Similarly, in the postcolonial era, might it be possible to think of Filipino academics who bought into the Bonifacio myth as other than dupes and victims? We might, for example, understand their receptiveness to Bonifacio and the revolution as a means by which to consolidate their marginal positions as cultural brokers between the state and the "people." For instance, in his epic retelling of the revolution, Agoncillo engaged in a politics of storytelling, seeking to transmit the aura of dying or dead revolutionaries for the benefit of those who would listen. His fascination with the revolution as a mass uprising may have had something to do with the eruption of the Huk rebellion in the late 1940s and growing middle-class anxieties about peasant challenges to the social hierarchy.
Reassessing the cultural logic of nationalist historiography should not confine us to a positivist epistemology.
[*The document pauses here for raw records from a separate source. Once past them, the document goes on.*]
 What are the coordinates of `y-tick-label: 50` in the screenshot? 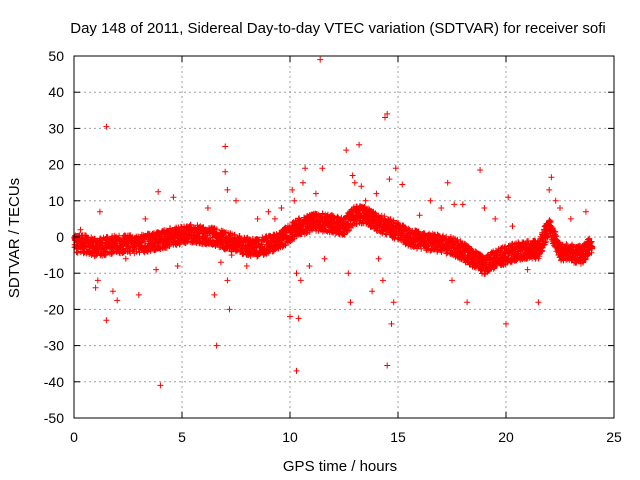 It's located at (56, 56).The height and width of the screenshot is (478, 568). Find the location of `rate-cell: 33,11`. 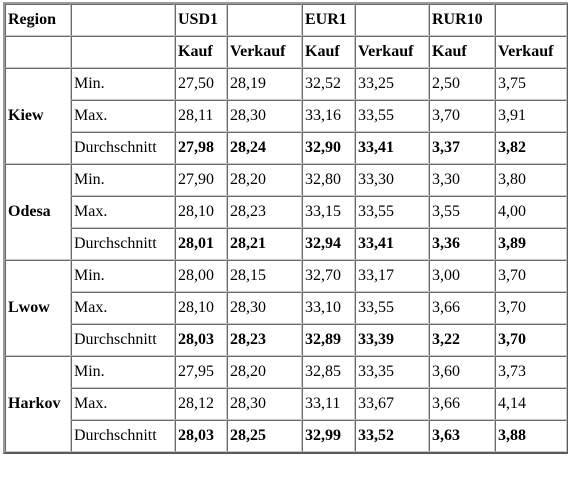

rate-cell: 33,11 is located at coordinates (328, 404).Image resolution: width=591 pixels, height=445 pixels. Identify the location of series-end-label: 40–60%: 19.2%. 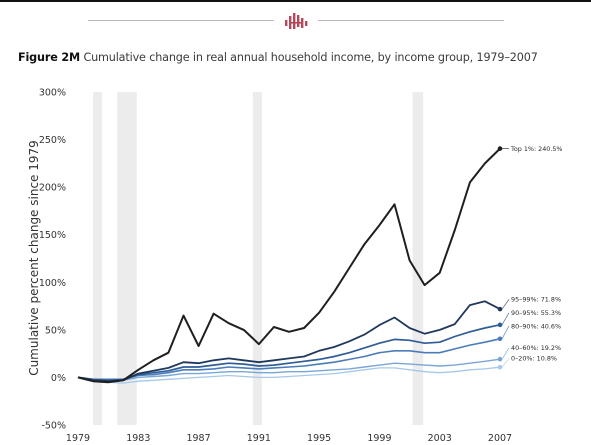
(536, 348).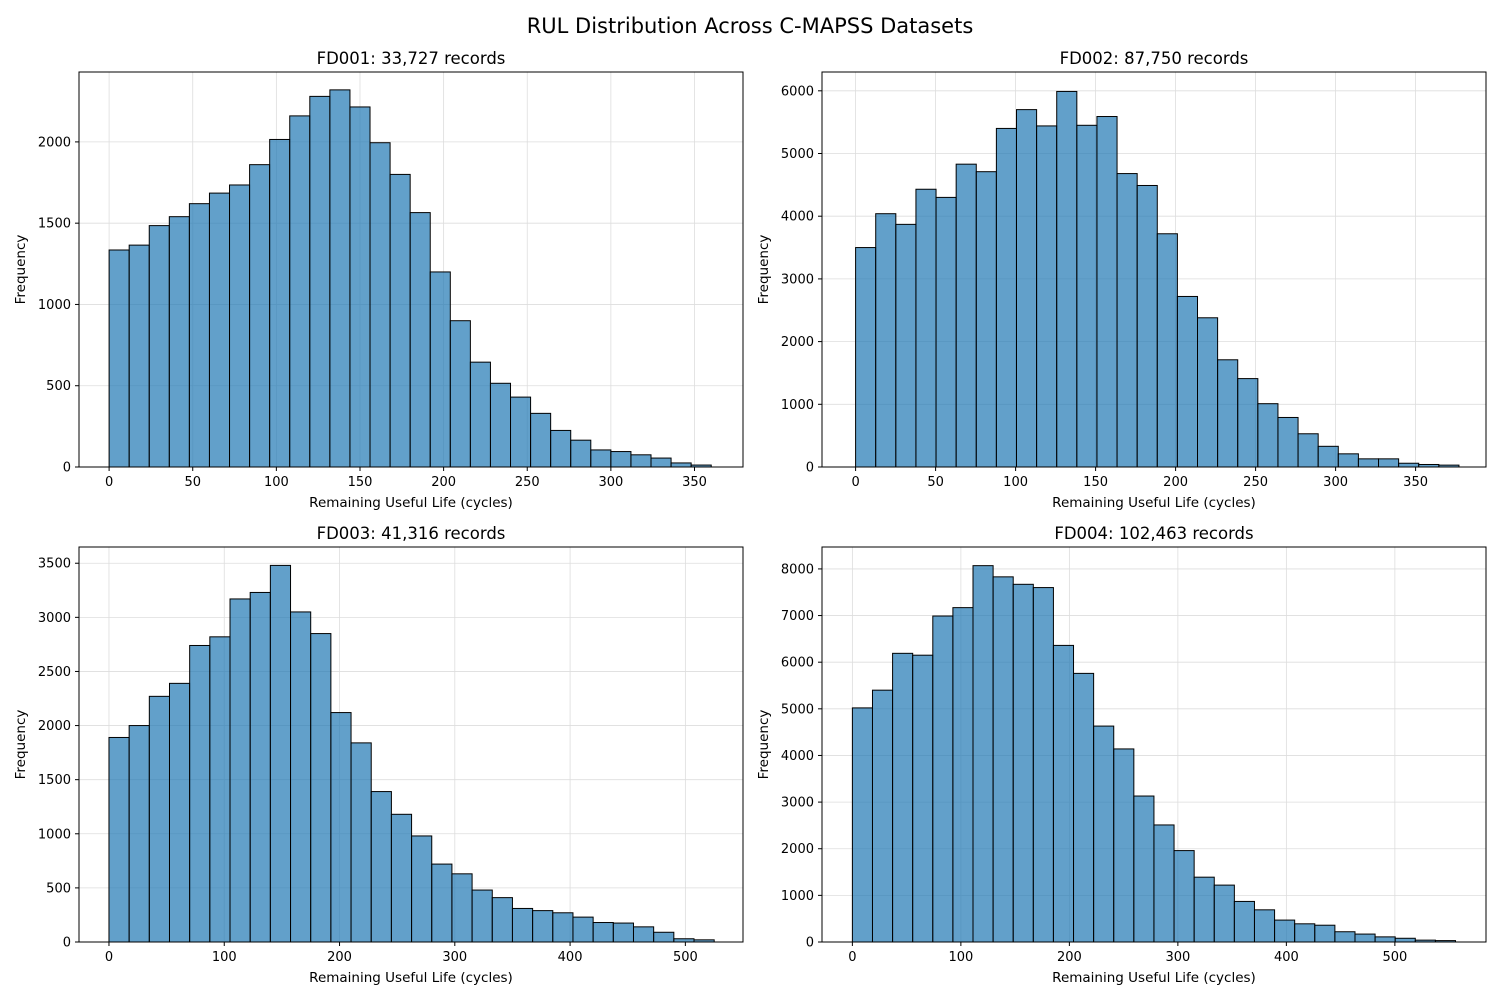  Describe the element at coordinates (798, 342) in the screenshot. I see `y-tick-label: 2000` at that location.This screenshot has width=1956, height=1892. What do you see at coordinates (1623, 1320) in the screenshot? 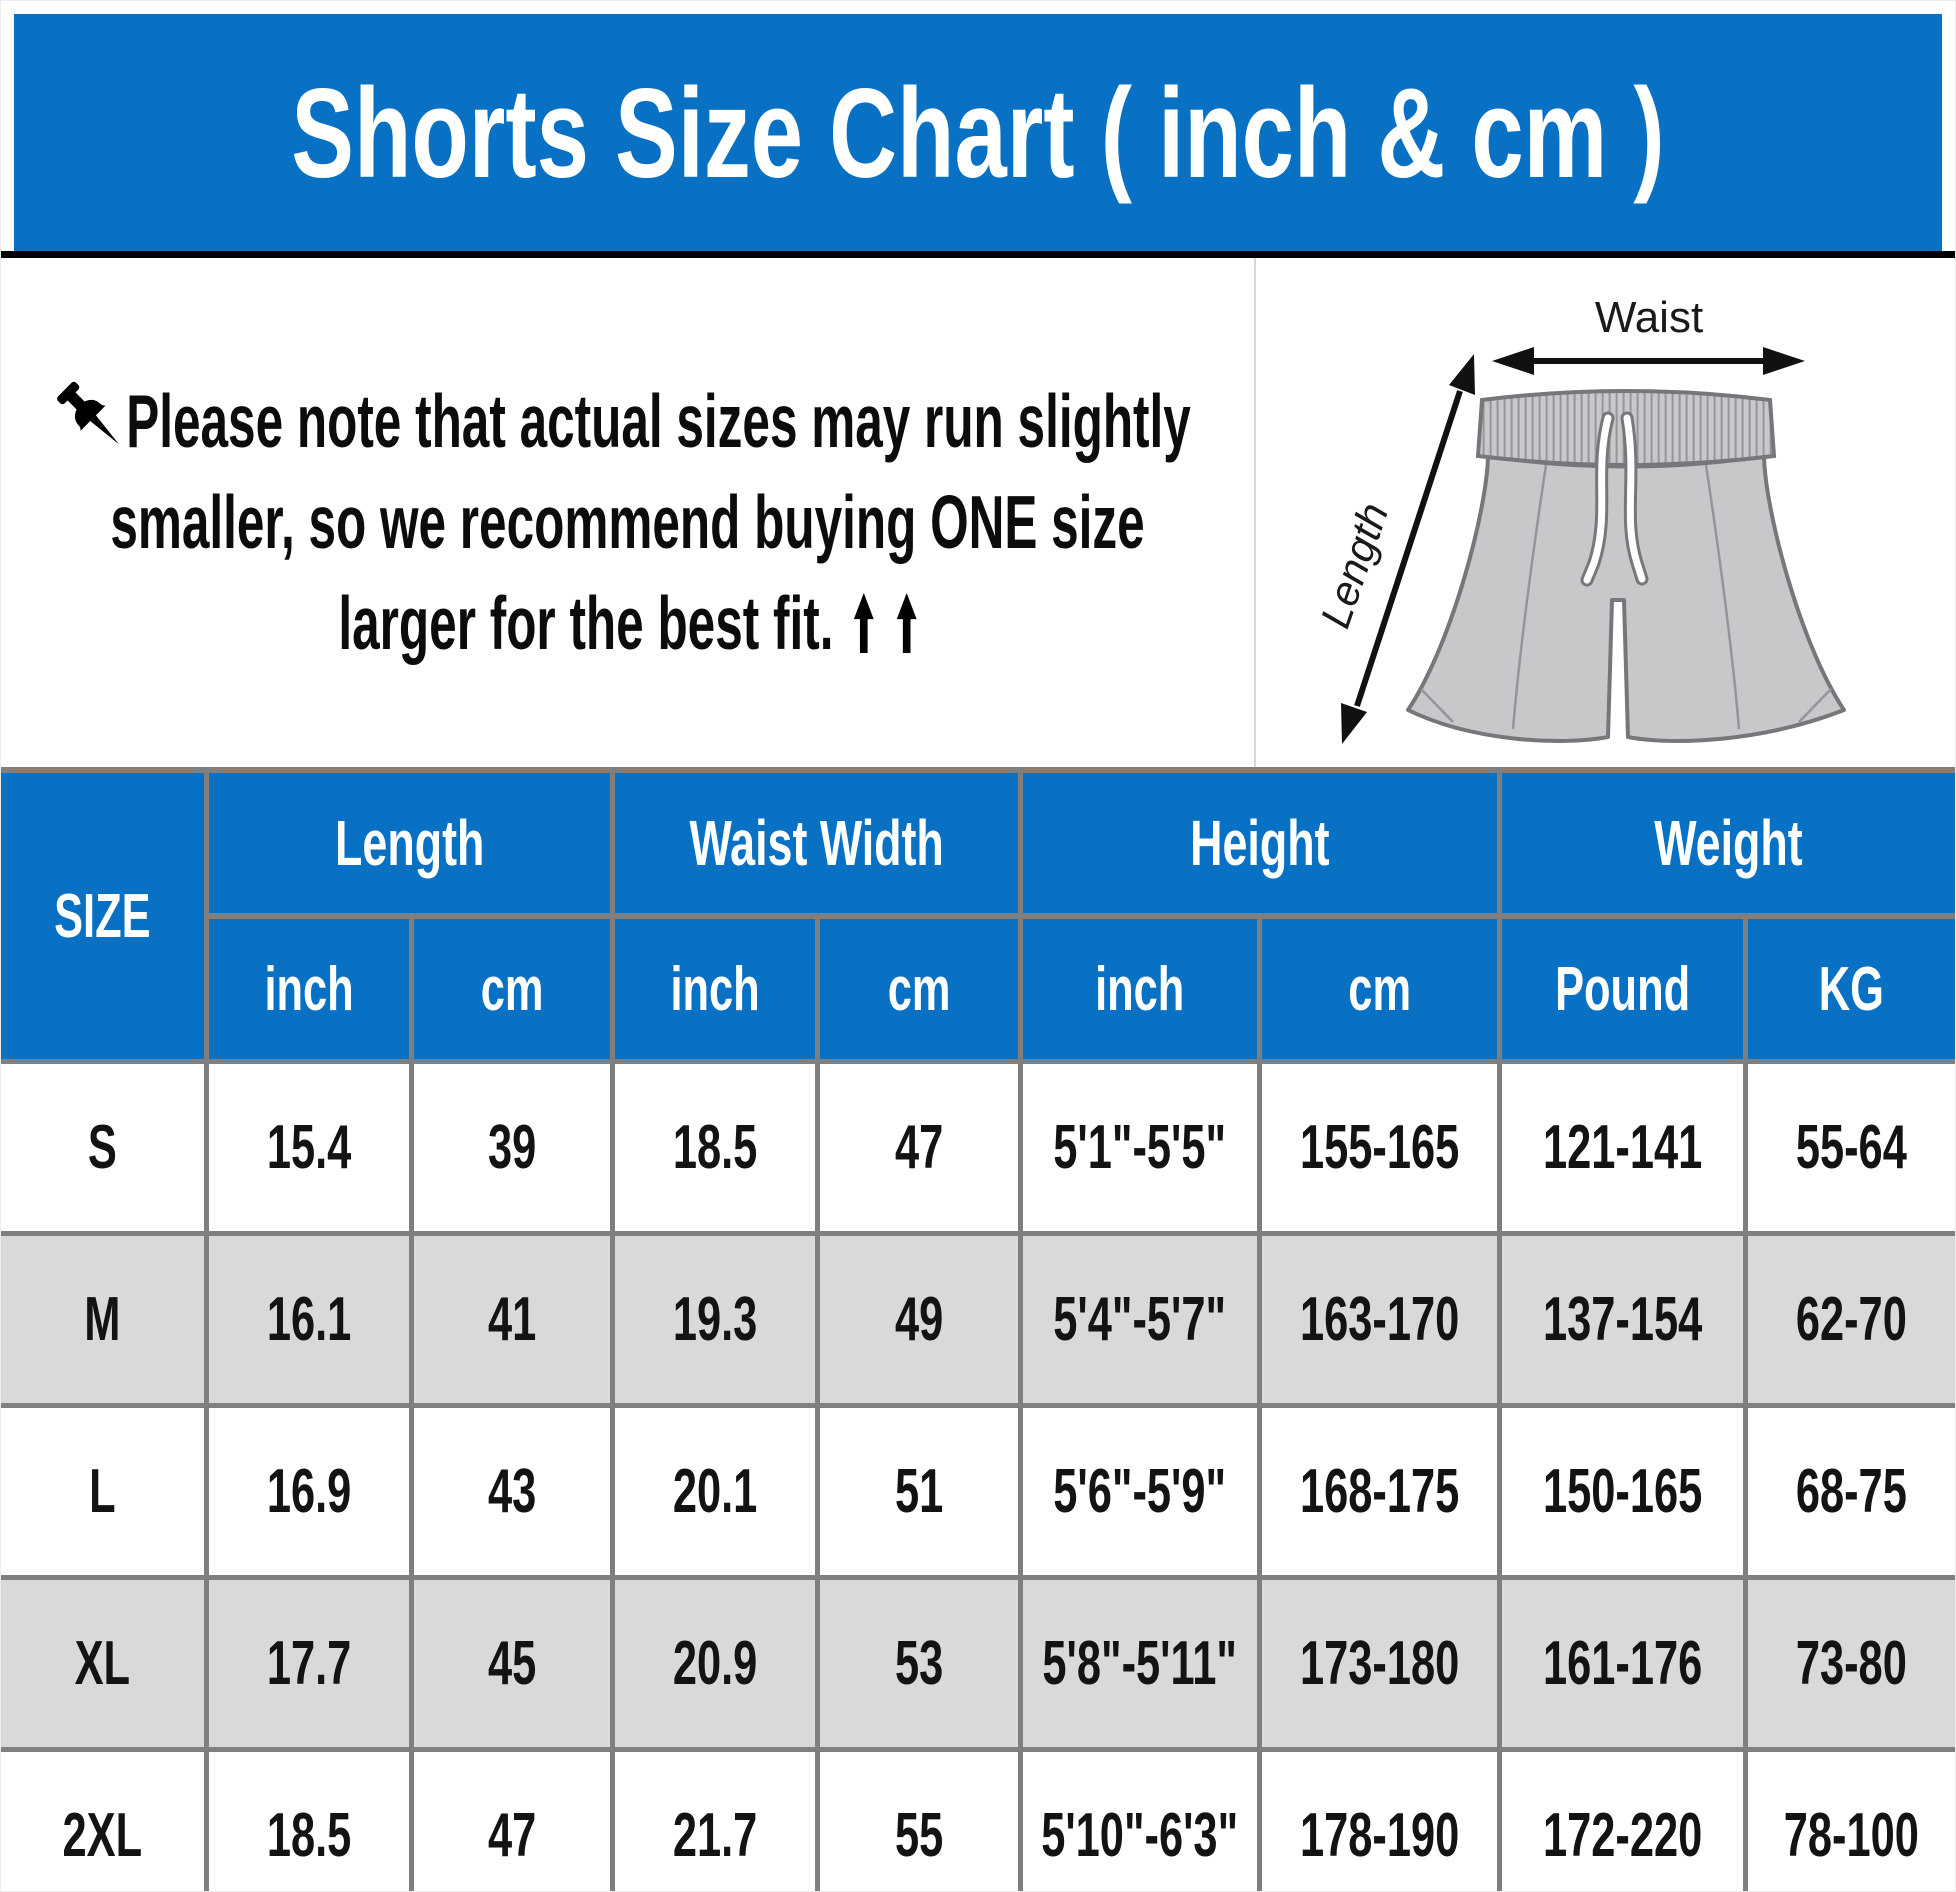
I see `value-cell: 137-154` at bounding box center [1623, 1320].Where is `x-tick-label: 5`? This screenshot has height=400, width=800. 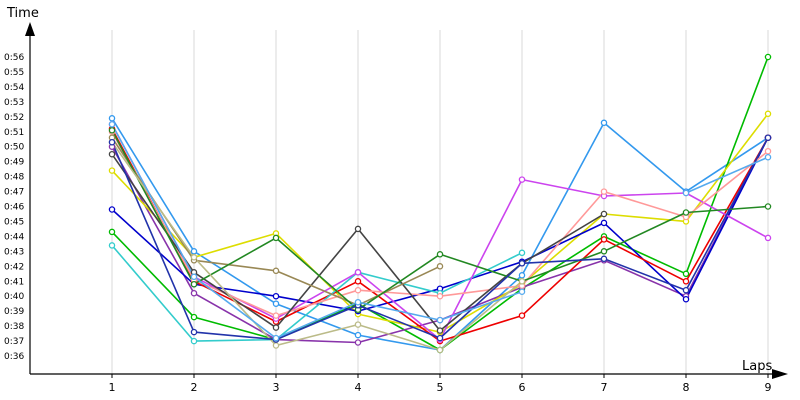
x-tick-label: 5 is located at coordinates (440, 388).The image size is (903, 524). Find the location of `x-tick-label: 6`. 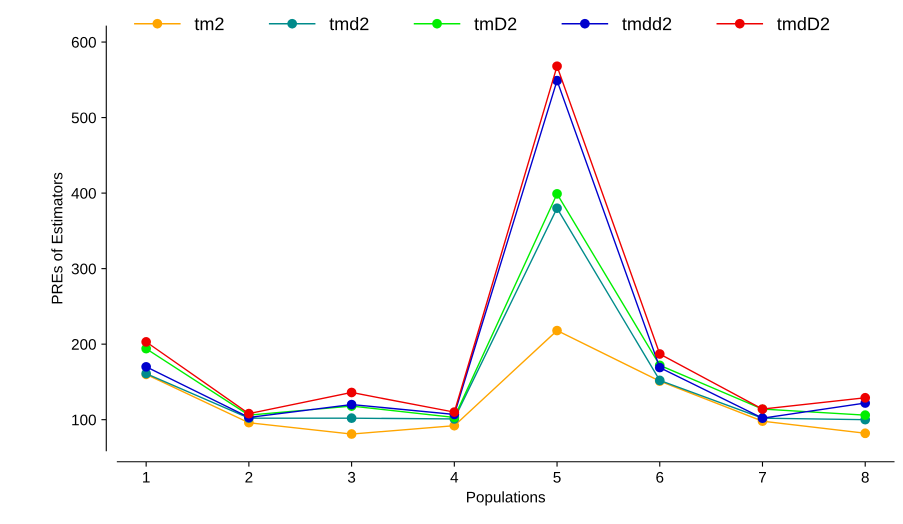

x-tick-label: 6 is located at coordinates (660, 478).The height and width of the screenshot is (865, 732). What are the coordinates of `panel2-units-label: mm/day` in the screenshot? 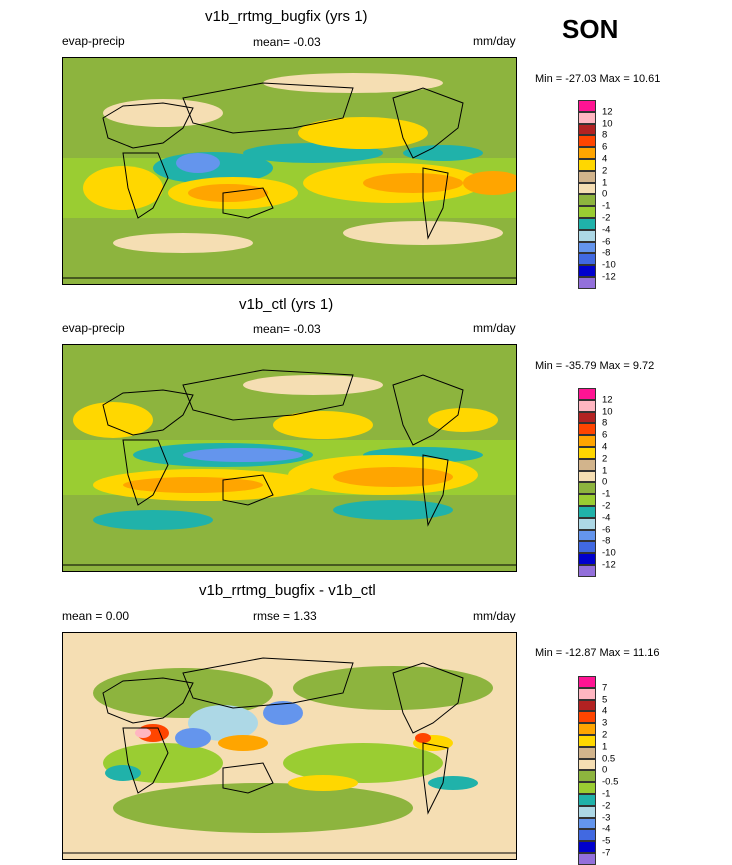 It's located at (494, 328).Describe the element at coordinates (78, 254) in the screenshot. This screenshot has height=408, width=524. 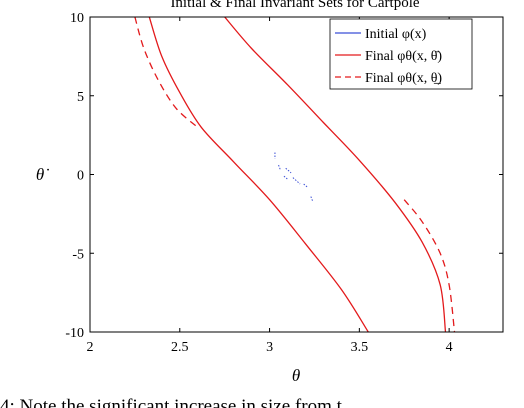
I see `y-tick-label: -5` at that location.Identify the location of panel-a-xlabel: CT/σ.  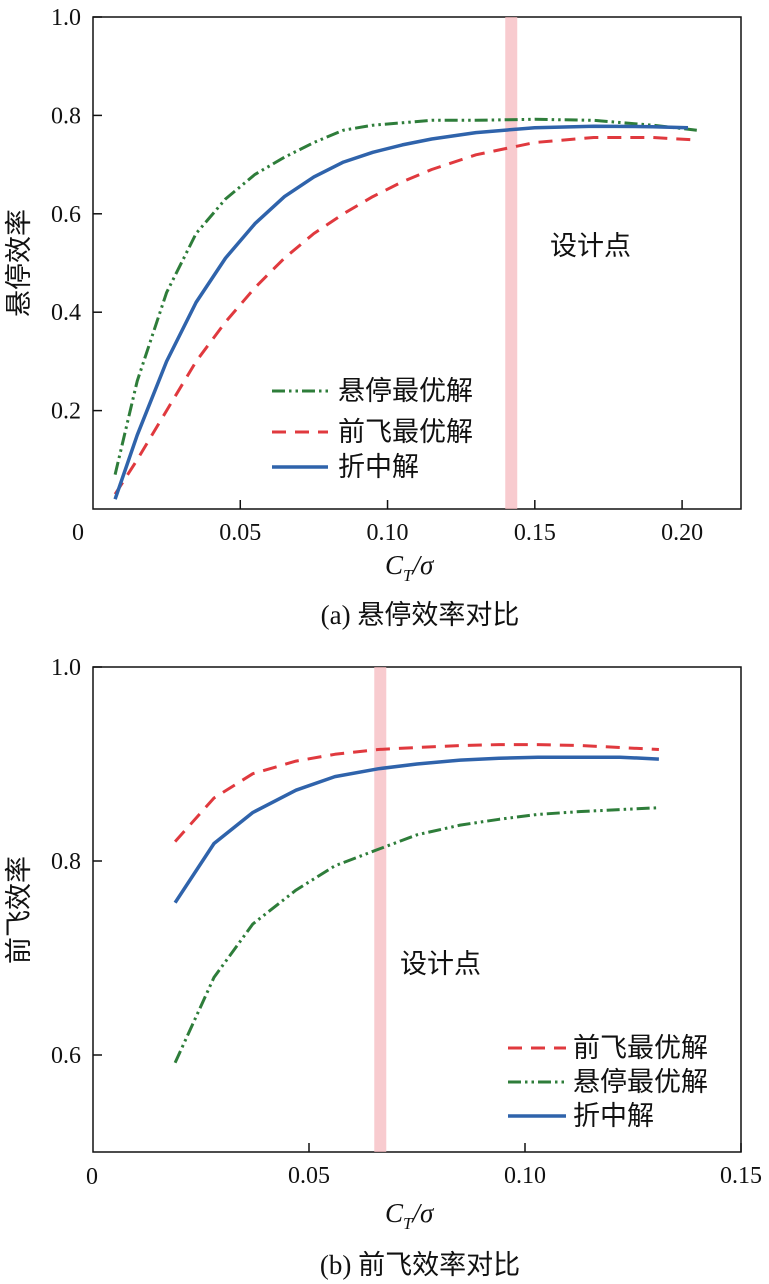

Rather, we might think of nationalist historiography as a set of uneven and problematic responses to the pressures of colonial modernity and the social upheavals that result from such conditions. In such a case, the "invention" of Bonifacio might amount not merely, as May sees it, to a history of dishonesty and delusion at the basis of the "crime" of nationalist historiography. It also points to the persistence of alternative modes of communicating with the past mediated by the colonial legacy of Spanish Catholicism and European Enlightenment ideas on the one hand and vernacular notions of power and submission on the other.
That May's book studiously avoids such questions is not surprising, given the methodological and theoretical limits he imposes on himself. But that his work provokes these queries is an indication of its significance not only for historians of the Philippines and
Southeast Asia but also for those interested in the comparative histories of nationalism.